Now where Rumors showed us the harsh roles of colonial America, Accusations, the next musical number, really drips with the heartbreak of Goody, the despair and helplessness of being falsely accused. The guitar work that carries the front half of this song paints these emotions wonderfully. As the Lady stated in her Exodus review, McClung knows how to tell a story through his music. About halfway through the piece, to say they kick it up a notch is a brutal understatement. It’s an all hands on deck metal situation. Every instrument has it’s say in the downfall of Goody Cole, from the searing keyboards to the ripper guitars, all backed by a thunderous rhythm section that pounds the song into your soul with a sledgehammer like force. Bringing it down a step, they bring in a soulful bass line and the sax takes over. Then the other parts merge back in and they bring it back to the metal. Brilliant McClung, just brilliant.

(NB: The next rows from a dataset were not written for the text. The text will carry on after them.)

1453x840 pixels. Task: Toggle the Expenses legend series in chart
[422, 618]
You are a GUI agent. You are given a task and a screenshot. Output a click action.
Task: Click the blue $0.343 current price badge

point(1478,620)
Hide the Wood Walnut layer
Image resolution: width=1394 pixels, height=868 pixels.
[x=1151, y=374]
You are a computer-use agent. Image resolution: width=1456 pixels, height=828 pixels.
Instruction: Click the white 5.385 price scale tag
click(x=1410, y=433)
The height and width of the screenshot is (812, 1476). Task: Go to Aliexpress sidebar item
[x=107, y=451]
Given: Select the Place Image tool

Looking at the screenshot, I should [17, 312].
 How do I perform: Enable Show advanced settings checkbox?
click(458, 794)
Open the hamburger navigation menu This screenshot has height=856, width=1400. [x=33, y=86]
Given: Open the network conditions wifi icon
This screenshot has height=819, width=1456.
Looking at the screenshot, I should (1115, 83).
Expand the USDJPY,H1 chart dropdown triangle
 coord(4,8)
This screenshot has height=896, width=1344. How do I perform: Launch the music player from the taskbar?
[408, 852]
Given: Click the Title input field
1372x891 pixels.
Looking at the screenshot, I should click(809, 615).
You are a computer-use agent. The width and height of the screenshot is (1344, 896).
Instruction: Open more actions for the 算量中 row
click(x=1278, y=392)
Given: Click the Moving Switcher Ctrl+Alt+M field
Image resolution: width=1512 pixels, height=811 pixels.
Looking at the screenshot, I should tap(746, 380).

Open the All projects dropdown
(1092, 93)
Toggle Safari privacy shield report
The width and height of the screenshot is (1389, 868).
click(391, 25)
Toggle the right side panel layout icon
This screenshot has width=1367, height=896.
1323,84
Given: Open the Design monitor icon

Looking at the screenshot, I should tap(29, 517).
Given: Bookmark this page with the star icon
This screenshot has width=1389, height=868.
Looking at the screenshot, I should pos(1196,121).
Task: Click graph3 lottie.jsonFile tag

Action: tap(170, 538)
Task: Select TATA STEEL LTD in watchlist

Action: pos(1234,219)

Next comes what to me is the meat and potatoes of the “story” part of the album, Meeting House Green Pts 2,3, 4. This is where the main trial of Goody takes place, and is wonderfully done, with testimony from the townspeople interspersed with Goody’s own defense, all done in a wonderful folk style. Here we are also introduced to vocalist Wanda Robidas, whose deeply soulful and throaty portrayal of Goody is just perfect. I really regret that she didn’t make more appearances on the album; her characterization of Goody was just perfect. The next trio of songs, Scene 3, Verdict, and Scene 4 has reappearance of Snider to condemn Goody, and on the speaking of the word “guilty”, they jump into Verdict, which is a three minute musical assault, period. I am amazed how they managed to pack so many notes into such a short span.  Scene 4 has Goody being locked up, and the ensuing short instrumental, Incarceration, once again shows McClung’s mastery at musically conveying the emotion of the story. One can literally visualize the lonely and beaten Goody sitting in the cell alone, completely beaten. By Meeting House Green Pt. 5, Goody has died, leaving her spirit to live an eternity in shameful disgrace for three hundred years, a part that, once again, is told through a lengthy and harrowing musical piece, Ghost.

But there is a somewhat happy ending to this story. As I said in the beginning, the townspeople of Hampton, on the town’s 300th anniversary, decided to reinstate the good name of Goody Cole, and declared her a “citizen in good standing” of the town of Hampton, as told in Scene 6 via a crackly recorded speech. The album closes with Exoneration, a truly sad piece in my eyes. Soft acoustic guitars accompany the moaning tones of the cello, which to me spoke that although her name was restored, nothing can repair the dreadfully tragic life she was given in the first place.

McClung did so many things right on this album. He was able to coordinate a cast of over thirty musicians and actors to compile an hour’s worth of incredibly intricate music into a work that really captured the spirit of the legend itself. The amount of dedication and passion involved here truly deserves all the accolades it will duly receive. It should also be noted that the profits from this album will be donated to the Hampton New Hampshire Historical Society to update and restore Goody Cole’s currently unmarked memorial. My deep respect and admiration on all fronts for this album, the musicians involved, and the cause it supports.